I have just done a search on Google as to how I would convert a scanned document (of a typescript) into a document that would recognize the characters just like any other Word document. But ofcourse I went and forgot that I am using Ubuntu and not Windows. So is it still possible somehow to do the same on Ubuntu is what I am wondering. I would really appreciate any help.

Thank you.


Tesseract is one option that worked great for me!

I used it as follows:

Install it, if you don't have it with:

 sudo apt-get install tesseract-ocr  


  • Convert the .JPG scanned file to .tif (this is the format Tesseract
    requires). This is done with ImageMagick as follows:

    convert foo.JPG foo.tif

  • Now simply let Tesseract do it's magic:

    tesseract foo.tif foo (will save output to foo.txt)

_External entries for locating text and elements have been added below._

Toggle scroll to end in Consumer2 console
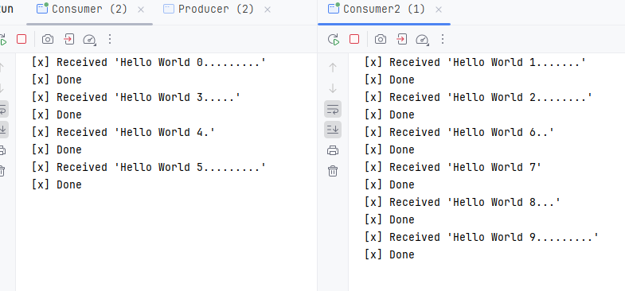 coord(333,130)
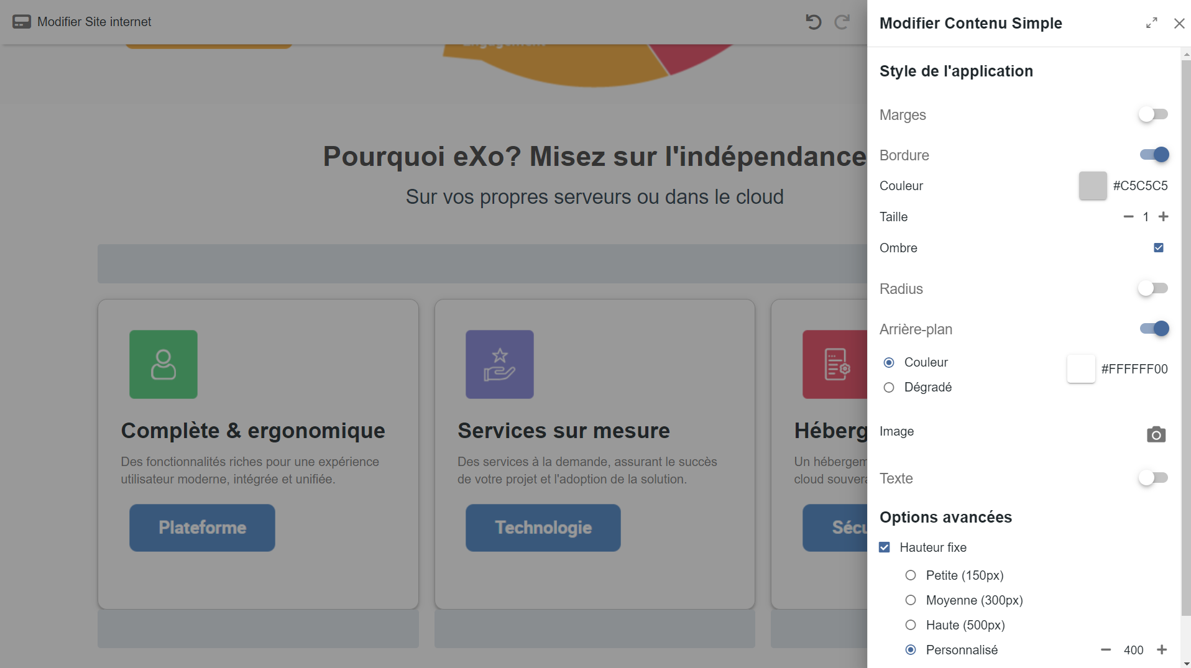The image size is (1191, 668).
Task: Click the Plateforme button
Action: tap(202, 528)
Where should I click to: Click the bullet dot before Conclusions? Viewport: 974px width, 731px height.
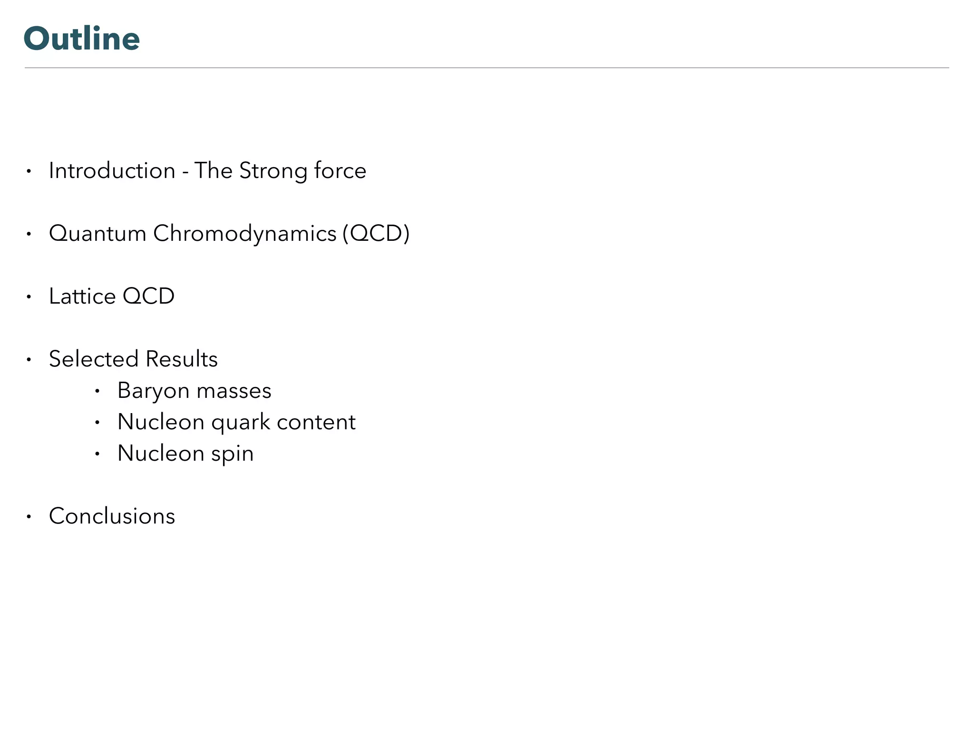[x=29, y=517]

I recently had to convert an old manual with multiple(36) pages to something digital. I whipped up a BASH script to do it.

Code here:

#!/bin/bash  # makeDoc.sh  # Turn a set of scanned JPG pages into a single document file.  # Requires the ImageMagick and Tesseract packages.  # Author: Fred Fury     echo "makeDoc.sh"  echo "Convert a set of scanned JPG pages into a single document file."  echo "Starting up..."  for i in {01..36}  do      echo "converting $i.JPG to $i.tif..."      bash -c "convert $i.JPG $i.tif"     # Convert the file to tesseract usable format      bash -c "tesseract $i.tif $i &>-"   # Convert the tif to txt  done  echo "Merging files into Output.doc"      bash -c "cat *.txt > Output.doc"        # Merge all the generated txt files into a single file  echo "Done."  

Also check out this page for some other solutions: What's the best, simplest OCR solution? This is where I found tesseract.

Hope that helps!


I had a similar problem to this a while ago. Try uploading the file to online-convert.com. It will take a while, but the webapp can handle just about any format. Good luck!